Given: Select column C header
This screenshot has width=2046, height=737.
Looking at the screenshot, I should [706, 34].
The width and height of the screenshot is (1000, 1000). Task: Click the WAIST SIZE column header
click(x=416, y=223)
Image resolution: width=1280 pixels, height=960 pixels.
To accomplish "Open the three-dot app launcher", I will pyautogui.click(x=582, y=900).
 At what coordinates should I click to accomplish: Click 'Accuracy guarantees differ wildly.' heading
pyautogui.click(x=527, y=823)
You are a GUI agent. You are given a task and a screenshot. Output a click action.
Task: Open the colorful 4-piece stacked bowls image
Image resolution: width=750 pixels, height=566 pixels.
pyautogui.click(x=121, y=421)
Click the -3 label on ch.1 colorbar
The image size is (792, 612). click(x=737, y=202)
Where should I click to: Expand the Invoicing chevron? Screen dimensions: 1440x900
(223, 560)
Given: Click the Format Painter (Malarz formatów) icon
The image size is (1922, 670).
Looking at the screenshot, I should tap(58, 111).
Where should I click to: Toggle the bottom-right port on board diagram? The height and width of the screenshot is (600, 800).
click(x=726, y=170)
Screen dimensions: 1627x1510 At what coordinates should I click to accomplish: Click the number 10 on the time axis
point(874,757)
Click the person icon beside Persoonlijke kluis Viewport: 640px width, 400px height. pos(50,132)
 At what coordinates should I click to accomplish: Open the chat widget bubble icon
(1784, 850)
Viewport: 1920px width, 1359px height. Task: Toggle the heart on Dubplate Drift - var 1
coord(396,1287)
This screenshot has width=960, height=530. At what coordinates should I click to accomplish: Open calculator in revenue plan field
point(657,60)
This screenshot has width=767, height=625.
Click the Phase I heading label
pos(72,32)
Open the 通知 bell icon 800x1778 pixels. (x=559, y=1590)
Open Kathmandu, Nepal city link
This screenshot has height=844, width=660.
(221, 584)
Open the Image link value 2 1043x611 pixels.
****
* **WHAT TO WORK ON**
You are asked to reproduce word for word the line containing "At what coordinates should I click to accomplish: Open the" and every subsequent line through the end of the entries.

* **WRITTEN RESPONSE**
 At what coordinates should I click to accomplish: Open the chat widget bubble icon
(1784, 850)
Viewport: 1920px width, 1359px height. Task: Toggle the heart on Dubplate Drift - var 1
coord(396,1287)
This screenshot has width=960, height=530. At what coordinates should I click to accomplish: Open calculator in revenue plan field
point(657,60)
This screenshot has width=767, height=625.
Click the Phase I heading label
pos(72,32)
Open the 通知 bell icon 800x1778 pixels. (x=559, y=1590)
Open Kathmandu, Nepal city link
This screenshot has height=844, width=660.
(221, 584)
Open the Image link value 2 1043x611 pixels.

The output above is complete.